**Extract to read:**
☆ ☆ ☆ ☆

This site is now read-only. You can find our new documentation site and support forum for posting questions here.
Be sure to read our welcome blog!
Picard CalculateHsMetrics for targeted region larger than 2147483647bp.
I recently tried to obtain coverage metrics for a whole genome sequencing project (regular WGS, no hybrid selection), using Picard CalculateHsMetrics. Command line:
java -Xmx30g -XX:ParallelGCThreads=4 -XX:ConcGCThreads=4 -jar picard.jar CalculateHsMetrics I=something.bam O=something.HS_metrics BAIT_INTERVALS=genome.interval_list TARGET_INTERVALS=genome.interval_list VALIDATION_STRINGENCY=SILENT METRIC_ACCUMULATION_LEVEL=SAMPLE
This spends two hours calculating, and then fails in picard/analysis/directed/TargetMetricsCollector.java line 423:
final short depths = new short[(int) this.metrics.TARGET_TERRITORY]; // may not use entire array
Unfortunately in this case, this.metrics.TARGET_TERRITORY is the whole human genome, which is larger than Integer.MAX_INT, which rolls around to be a negative number, causing a java.lang.NegativeArraySizeException.
Now, the limit on the size of a java array is fixed by the fact that arrays are indexed by an int, not a long. Possible fixes to this issue are splitting the depths array into multiple sub-arrays.
Are there any plans to implement a fix to remove this limitation on CalculateHsMetrics? I'm only looking for mean read depth and coverage at 20X. Currently, I'm running two separate Picard runs with two halves of the genome, and then combining the results, which is a little bit of a shame.

☆ ☆ ☆ ☆

[Collected data]
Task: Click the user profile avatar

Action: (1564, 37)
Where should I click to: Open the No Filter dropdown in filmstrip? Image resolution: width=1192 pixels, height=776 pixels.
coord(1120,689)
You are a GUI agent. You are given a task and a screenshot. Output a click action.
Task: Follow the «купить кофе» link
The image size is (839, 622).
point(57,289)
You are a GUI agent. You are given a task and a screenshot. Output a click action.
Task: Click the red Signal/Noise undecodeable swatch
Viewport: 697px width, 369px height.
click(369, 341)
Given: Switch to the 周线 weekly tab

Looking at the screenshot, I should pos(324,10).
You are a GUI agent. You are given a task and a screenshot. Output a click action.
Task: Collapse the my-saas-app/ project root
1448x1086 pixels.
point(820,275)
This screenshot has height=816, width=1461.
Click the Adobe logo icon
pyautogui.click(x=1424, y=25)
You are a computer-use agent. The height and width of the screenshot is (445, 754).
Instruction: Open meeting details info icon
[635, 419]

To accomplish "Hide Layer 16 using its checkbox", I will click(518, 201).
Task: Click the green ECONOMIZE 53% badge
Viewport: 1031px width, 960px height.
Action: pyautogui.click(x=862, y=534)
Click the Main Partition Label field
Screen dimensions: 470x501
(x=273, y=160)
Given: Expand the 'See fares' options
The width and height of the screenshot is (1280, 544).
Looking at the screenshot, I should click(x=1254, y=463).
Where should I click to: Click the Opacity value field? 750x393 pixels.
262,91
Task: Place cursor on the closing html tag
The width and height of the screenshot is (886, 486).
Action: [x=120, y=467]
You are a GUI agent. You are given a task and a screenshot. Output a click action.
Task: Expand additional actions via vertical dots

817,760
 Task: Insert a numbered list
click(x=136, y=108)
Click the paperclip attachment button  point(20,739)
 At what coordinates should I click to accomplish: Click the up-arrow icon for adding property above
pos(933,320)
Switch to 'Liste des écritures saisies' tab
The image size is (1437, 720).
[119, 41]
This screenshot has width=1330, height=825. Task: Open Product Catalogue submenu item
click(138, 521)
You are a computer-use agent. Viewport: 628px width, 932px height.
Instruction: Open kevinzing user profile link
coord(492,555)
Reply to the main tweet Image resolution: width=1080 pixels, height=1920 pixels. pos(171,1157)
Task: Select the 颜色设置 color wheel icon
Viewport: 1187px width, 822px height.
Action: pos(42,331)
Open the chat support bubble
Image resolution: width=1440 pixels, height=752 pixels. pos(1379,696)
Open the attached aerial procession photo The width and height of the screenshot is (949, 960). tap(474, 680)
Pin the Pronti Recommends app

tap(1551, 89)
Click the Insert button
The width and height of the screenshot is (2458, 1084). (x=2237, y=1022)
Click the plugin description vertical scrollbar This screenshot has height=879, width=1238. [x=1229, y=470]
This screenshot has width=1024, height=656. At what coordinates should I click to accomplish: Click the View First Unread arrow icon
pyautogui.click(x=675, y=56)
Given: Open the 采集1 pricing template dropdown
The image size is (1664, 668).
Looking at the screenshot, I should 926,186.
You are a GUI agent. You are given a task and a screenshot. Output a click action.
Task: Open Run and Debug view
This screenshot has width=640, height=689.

☆ ☆ ☆ ☆

**To do:** List every argument that the command line in the forum post about Picard CalculateHsMetrics passes in KEY=value form, with the value given for each. The rows aren't needed for this.

**Finished exercise:**
- I=something.bam
- O=something.HS_metrics
- BAIT_INTERVALS=genome.interval_list
- TARGET_INTERVALS=genome.interval_list
- VALIDATION_STRINGENCY=SILENT
- METRIC_ACCUMULATION_LEVEL=SAMPLE